Steve Perrin: Veramente, in questo momento, Runequest è un “game System” e ci sono videogiochi che usano simili concetti di gioco, perché si tratta di qualcosa che è facile da implementare in un computer. Per certi versi Runequest è ancora legato a Glorantha, per via delle edizioni Mongoose di RuneQuest. Ma di fatto quello che volete sapere è se ci sarà mai un gioco su Glorantha e secondariamente se quel gioco userà le meccaniche di RuneQuest. Potrebbe benissimo esserci un gioco di RuneQuest che non abbia niente a che vedere con le sue meccaniche, ma che tratterebbe qualcosa che accade nel mondo di Glorantha. Perché è il mondo di Glorantha l’unico elemento che potrebbe ispirare qualcuno a creare un videogioco dedicato.
SpazioGames: Il gioco di ruolo è cambiato molto in questi anni. Quale pensa sia l’elemento che meglio rappresenta questo cambiamento? Dove si vuole arrivare in futuro?
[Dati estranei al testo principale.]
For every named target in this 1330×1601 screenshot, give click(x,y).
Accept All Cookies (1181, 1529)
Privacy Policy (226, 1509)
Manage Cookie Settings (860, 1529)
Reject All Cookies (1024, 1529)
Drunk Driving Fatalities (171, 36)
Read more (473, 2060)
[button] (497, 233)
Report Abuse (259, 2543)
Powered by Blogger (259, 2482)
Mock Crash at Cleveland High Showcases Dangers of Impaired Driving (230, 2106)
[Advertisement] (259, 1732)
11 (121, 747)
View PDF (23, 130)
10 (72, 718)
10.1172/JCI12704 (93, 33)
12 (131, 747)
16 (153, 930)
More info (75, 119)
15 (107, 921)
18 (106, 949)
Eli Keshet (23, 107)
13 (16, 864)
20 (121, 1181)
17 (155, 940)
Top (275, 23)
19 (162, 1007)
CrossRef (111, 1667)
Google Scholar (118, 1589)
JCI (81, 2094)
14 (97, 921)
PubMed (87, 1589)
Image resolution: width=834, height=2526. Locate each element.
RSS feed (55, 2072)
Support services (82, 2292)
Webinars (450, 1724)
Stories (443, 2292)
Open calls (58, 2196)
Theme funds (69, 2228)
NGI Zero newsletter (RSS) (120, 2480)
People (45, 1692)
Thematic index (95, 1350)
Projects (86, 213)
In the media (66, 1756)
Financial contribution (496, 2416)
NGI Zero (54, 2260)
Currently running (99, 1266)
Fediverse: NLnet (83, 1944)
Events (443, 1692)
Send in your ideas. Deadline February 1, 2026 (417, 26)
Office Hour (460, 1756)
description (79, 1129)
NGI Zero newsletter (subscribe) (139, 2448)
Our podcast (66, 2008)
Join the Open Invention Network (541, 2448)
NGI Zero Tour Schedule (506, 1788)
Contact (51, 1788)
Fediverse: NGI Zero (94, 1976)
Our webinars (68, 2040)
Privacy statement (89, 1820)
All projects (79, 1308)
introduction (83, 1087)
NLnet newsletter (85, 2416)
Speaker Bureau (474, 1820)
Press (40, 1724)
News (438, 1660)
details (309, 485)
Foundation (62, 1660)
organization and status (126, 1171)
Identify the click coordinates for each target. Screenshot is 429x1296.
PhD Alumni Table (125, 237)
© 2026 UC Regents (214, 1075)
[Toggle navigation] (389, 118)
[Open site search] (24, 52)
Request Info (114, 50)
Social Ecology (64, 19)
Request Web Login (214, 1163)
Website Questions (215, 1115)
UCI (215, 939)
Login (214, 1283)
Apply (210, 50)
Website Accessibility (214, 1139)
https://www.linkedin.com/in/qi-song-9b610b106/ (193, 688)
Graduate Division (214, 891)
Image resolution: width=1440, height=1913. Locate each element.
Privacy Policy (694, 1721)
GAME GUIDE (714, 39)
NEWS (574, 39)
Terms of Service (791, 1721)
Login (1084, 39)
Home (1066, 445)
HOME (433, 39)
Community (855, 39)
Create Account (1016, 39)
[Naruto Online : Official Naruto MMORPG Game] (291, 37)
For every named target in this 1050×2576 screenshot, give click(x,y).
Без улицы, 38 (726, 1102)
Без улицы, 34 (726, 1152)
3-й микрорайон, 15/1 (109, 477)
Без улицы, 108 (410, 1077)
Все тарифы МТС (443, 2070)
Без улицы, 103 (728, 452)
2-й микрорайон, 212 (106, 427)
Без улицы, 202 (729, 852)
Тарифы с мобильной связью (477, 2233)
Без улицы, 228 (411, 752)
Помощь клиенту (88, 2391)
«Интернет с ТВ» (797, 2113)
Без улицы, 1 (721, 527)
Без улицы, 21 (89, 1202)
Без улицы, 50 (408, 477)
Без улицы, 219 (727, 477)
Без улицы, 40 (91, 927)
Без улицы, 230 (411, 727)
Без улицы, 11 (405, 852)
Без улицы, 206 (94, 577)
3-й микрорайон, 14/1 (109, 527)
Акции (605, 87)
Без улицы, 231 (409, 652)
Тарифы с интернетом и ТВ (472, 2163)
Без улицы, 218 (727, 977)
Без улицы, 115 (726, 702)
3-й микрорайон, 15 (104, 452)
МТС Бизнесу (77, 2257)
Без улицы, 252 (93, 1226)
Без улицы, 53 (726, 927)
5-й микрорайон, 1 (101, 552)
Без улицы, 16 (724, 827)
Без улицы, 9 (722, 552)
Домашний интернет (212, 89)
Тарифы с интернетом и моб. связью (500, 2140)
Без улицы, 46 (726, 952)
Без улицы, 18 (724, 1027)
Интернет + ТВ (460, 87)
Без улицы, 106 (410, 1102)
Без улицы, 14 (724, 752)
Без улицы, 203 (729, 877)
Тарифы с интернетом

Steve Perrin: Ho avuto interazioni abbastanza intense solo con alcuni dei giochi di ruolo di nuova generazione. Per quanto riguarda gli altri, non so bene che cosa stia accadendo. Il valore di produzione dei giochi di ruolo certamente è un po’ aumentato, in particolare come ha dimostrato Asterion. La loro versione italiana di RuneQuest II è veramente un bel titolo. Tuttavia ho l’impressione che i GDR stiano andando verso un controllo maggiore da parte del giocatore di ciò che accade, attraverso varie meccaniche che permettono di cambiare le situazioni iniziali, così che siano più consone alla narrativa. I giochi di White Wolf e Green Ronin fanno questo. Non ho visto l’ultima edizione di D&D, quindi non sono sicuro se anche loro stiano andando in quella direzione o meno, ma ci sono molti aspetti orientati ai personaggi che fanno sì che questi possano influenzare gli avvenimenti, piuttosto che vedere qualcuno tirare un dado e dire “ah, hai sbagliato” o “ce l’hai fatta”. Ci sono modi di manipolare il gioco che permettono agli utenti di sopravvivere ed eccellere e penso questa sia una delle direzioni principali in cui i GDR stanno andando, per quel che ho visto. E questo mi piace.